The Dove and Persil owner has been on an efficiencies drive when it comes to advertising spend following a move to zero-based budgeting, revealing earlier this year that it would slash its ad production by as much as 30% and the some 3,000 agencies it worked with by as much as half in a bid to manage costs.

Updating on the progress, it revealed that spend on agency fees is down 17% compared to 2016 while the production cost of TV ads is down 14%. Absolute levels of spend were down "about €200m" in the first half overall.

"In brand and marketing investment, we have delivered more than €300m of savings through the zero based budgeting," said chief financial officer Graeme Pitkethly. "Certainly it helped us to reduce wasted investment to drive efficiencies and to improve effectiveness."

Thanks to the “discipline” in this savings programme and “recalibration of advertising spend” across markets, Unilever saw underlying sales grow 3% while profit before tax rose to €4.6bn (£4bn) from €3.6bn (£3.2bn) in the same period last year.

In its personal care category – which covers brands like Dove and Axe – underlying operating margin was up 2.4% thanks to “brand and marketing efficiencies from zero-based budgeting and the phasing of brand and marketing investment.”
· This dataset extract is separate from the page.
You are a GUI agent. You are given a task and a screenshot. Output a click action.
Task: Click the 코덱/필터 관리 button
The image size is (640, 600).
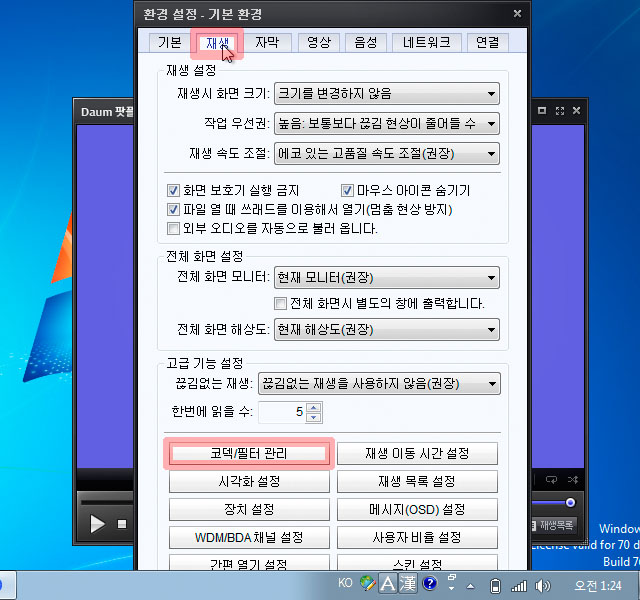pos(249,453)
Meanwhile, in food and home care, underlying operating margins improved by 1% and 1.1% respectively as a result of marketing cuts.

“Our first half results show continued growth well ahead of our markets and a substantial step-up in profitability despite the persisting volatile global trading environment,” said chief executive Paul Polman.
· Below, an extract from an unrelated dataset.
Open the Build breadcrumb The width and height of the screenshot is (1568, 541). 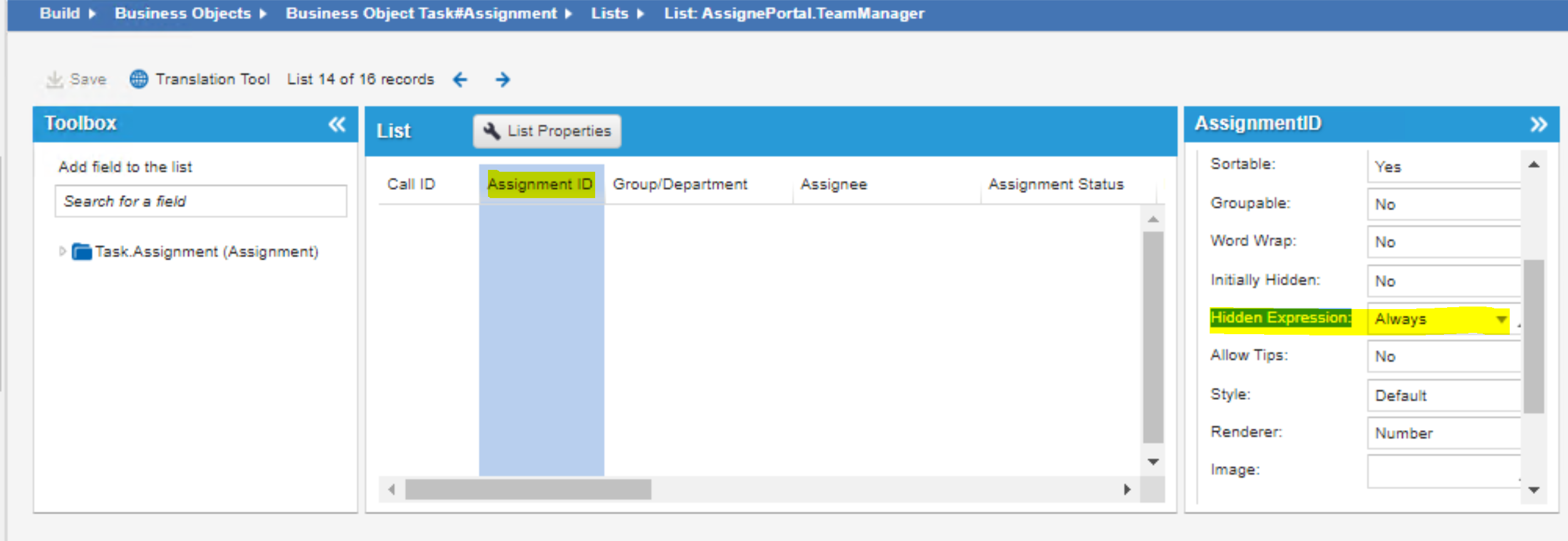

However, seeking greater efficiencies and productivity does not mean it's culling its marketing investment.

Polman went on to add that the “transformation of Unilever into a more resilient, more competitive and more profitable business is accelerating” and as a result it will “step-up” brand and marketing investment, meaning that total ad spend will be “maintained at last year’s level in absolute terms.”

"We have a second half weighted innovation program and we do expect therefore to step-up the brand and marketing investment. As we said before, we want to make sure that we are investing to keep the growth momentum going," added Pitkethly.
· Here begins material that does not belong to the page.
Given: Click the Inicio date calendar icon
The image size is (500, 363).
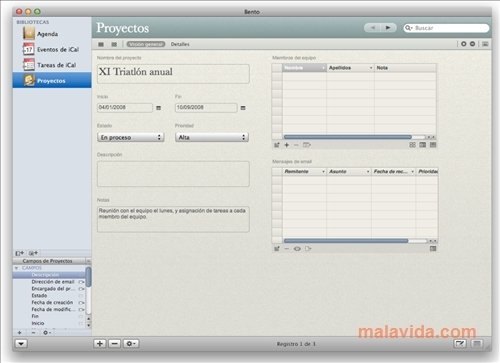Looking at the screenshot, I should [x=159, y=108].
However, this won’t necessarily be welcome news for agencies – namely holding group WPP, which has felt the impact from Unilever’s titanic shift.

The FMCG giant has been assembling a raft of in-house content studios dubbed U-Studio (for digital content) and U-Entertainment (focused on entertainment-driven content like web series, games and music integration), which have been taking greater portions of advertising budgets since being established last year.

The company also said it was seeing a sustained 40% growth in e-commerce and is now “building capability in all models” including how it serves up products on traditional grocery sites, such as Tesco and Asda, as well as marketplaces such as Alibaba and Amazon and through direct-to-consumer.

Its performance in China was called out as particularly strong, “driven by rapid e-commerce sales,” it said.

Unilever has been investing heavily into e-commerce for the past three years, experimenting with everything from startup hackathons to setting up formal teams in established regions in order to build direct relationships with shoppers that have traditionally been facilitated by retailers.